If you do any kind of content creation involving video, it’s worth it to learn how to encode. Just because a video is in 4K, or 1080p, it doesn’t mean it’s automatically good.
This might technically be true, and yet my experience has been consistently that higher resolution is always better. Perhaps this is just because, in the real world, higher resolution automatically implies a higher filesize (bitrate)?
(My actual strategy is “get the largest file you can at 4K, which seems to work pretty well.)
It is indeed often the case, but there are real-life scenarios where this is false (e.g. 480p DVDs probably look better than YouTube 720p because the latter has a much lower bitrate) and the causal relationship arguably exists in the opposite direction: less bitrate is required to make lower-resolution videos look decent, so lower resolutions tend to be preferred when people need to cut down on bitrate.
One situation where resolution matters is when the subtitles are hardcoded as a part of the image. At 720p they are nicely legible, at lower resolutions they are not.
I’m not sure if anyone still does this, but there was also a funny point early in the history of 4k streaming where people would encode 4k video at the same bitrate as 1080p, so they could technically advertise that their video was 4k, but it was completely pointless since it didn’t actually have any more detail than the 1080p video.
This is impossible. Assuming the content is originally 1080p, 360p is merely a type of lossy compression of the 1080p. The decompression algorithm is “upscale the 360p to 1080p” and the end result is an approximation of the original 1080p video that isn’t quite correct because information ws thrown out.
The 1080p video at the same bitrate is also a lossy compression of the original 1080p, and the end result of decoding it will be an approximation of the original 1080p video that isn’t quite correct, because the exact same amount of information was thrown out.
That said, an ideal video encoding algorithm would always do better with a 1080p video because it has more options[1], but it’s not clear to me that actually-existing encoders meet this ideal.
If the optimal way to encode a video is to downscale it to 360p, an optimal 1080p encoder can downscale to 360p. If the optimal way to encode the video is to use information that’s not visible in 360p, the 1080p encoder can use it, but a 360p encoder can’t.

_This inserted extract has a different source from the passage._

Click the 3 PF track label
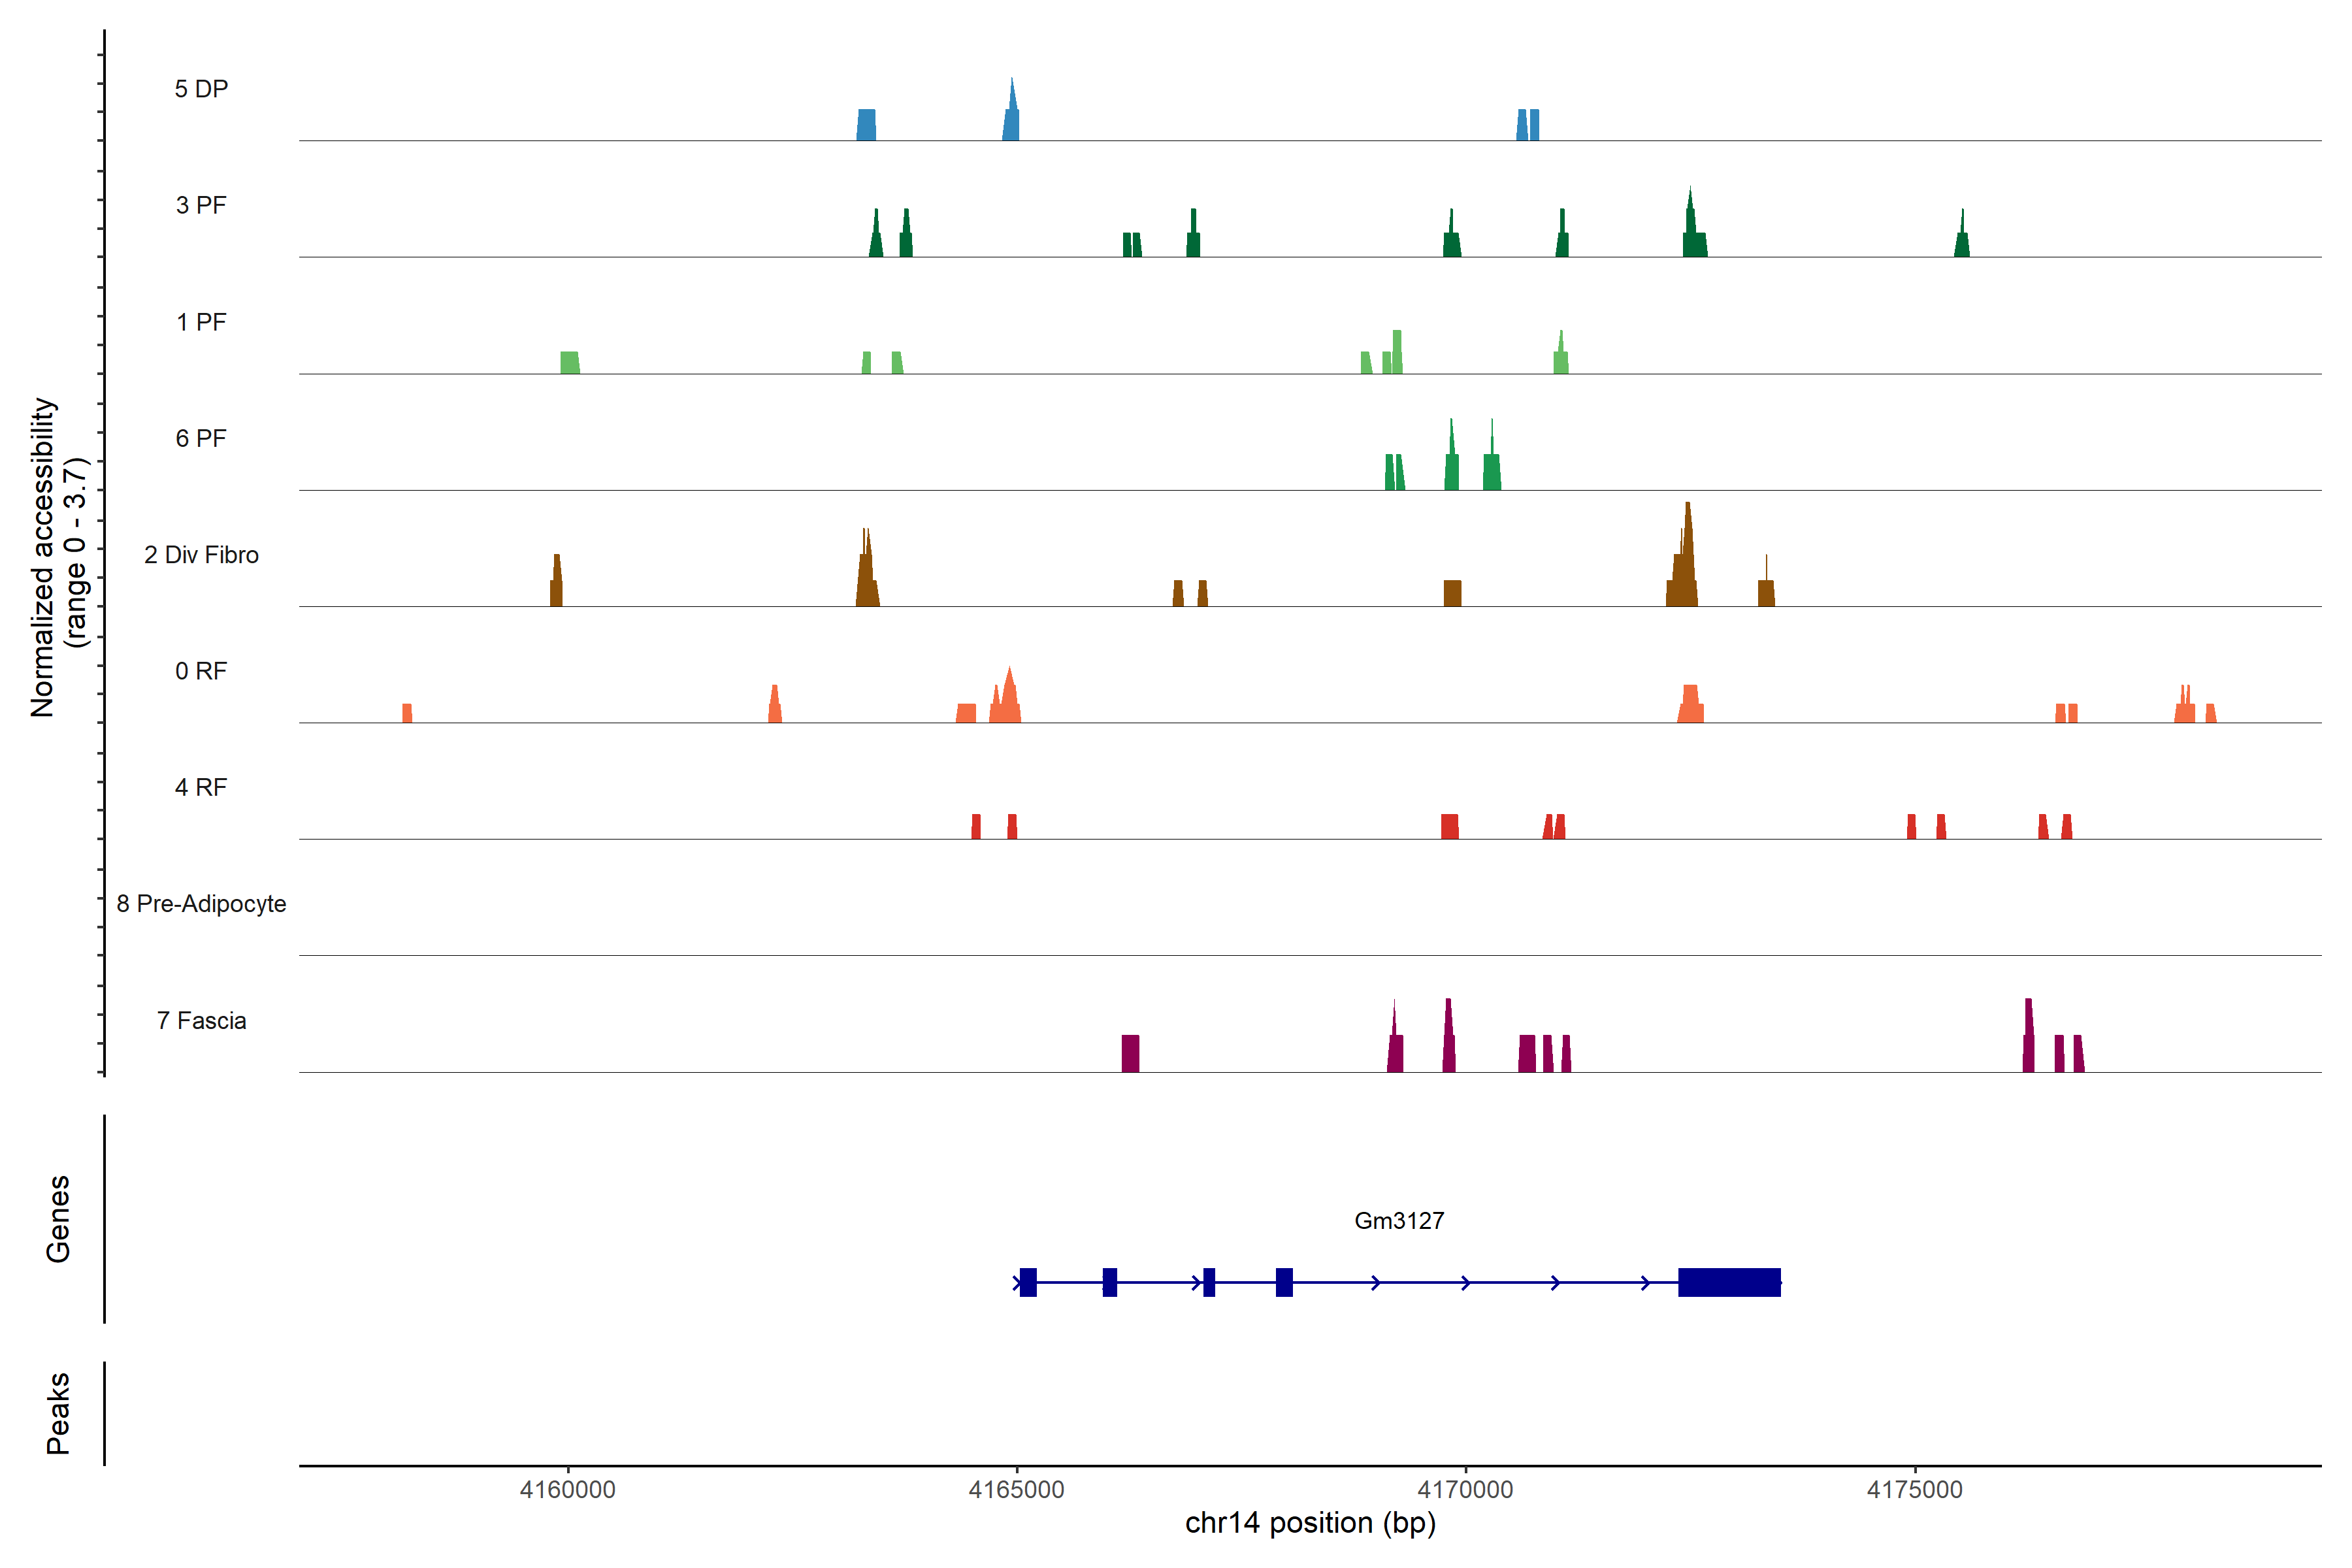This screenshot has height=1568, width=2352. [201, 205]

I mean, the ideal settings depend on content, use case and even personal preference when it comes to the details, so it’s probably not fundamentally possible to design an ideal video encoding algorithm that automatically produces the best possible video quality at the desired filesize without the need to manually finetune the settings. As long as we are manually finetuning the settings, the output resolution is one of the settings we can change, so in that sense, all the algorithms already implement that feature.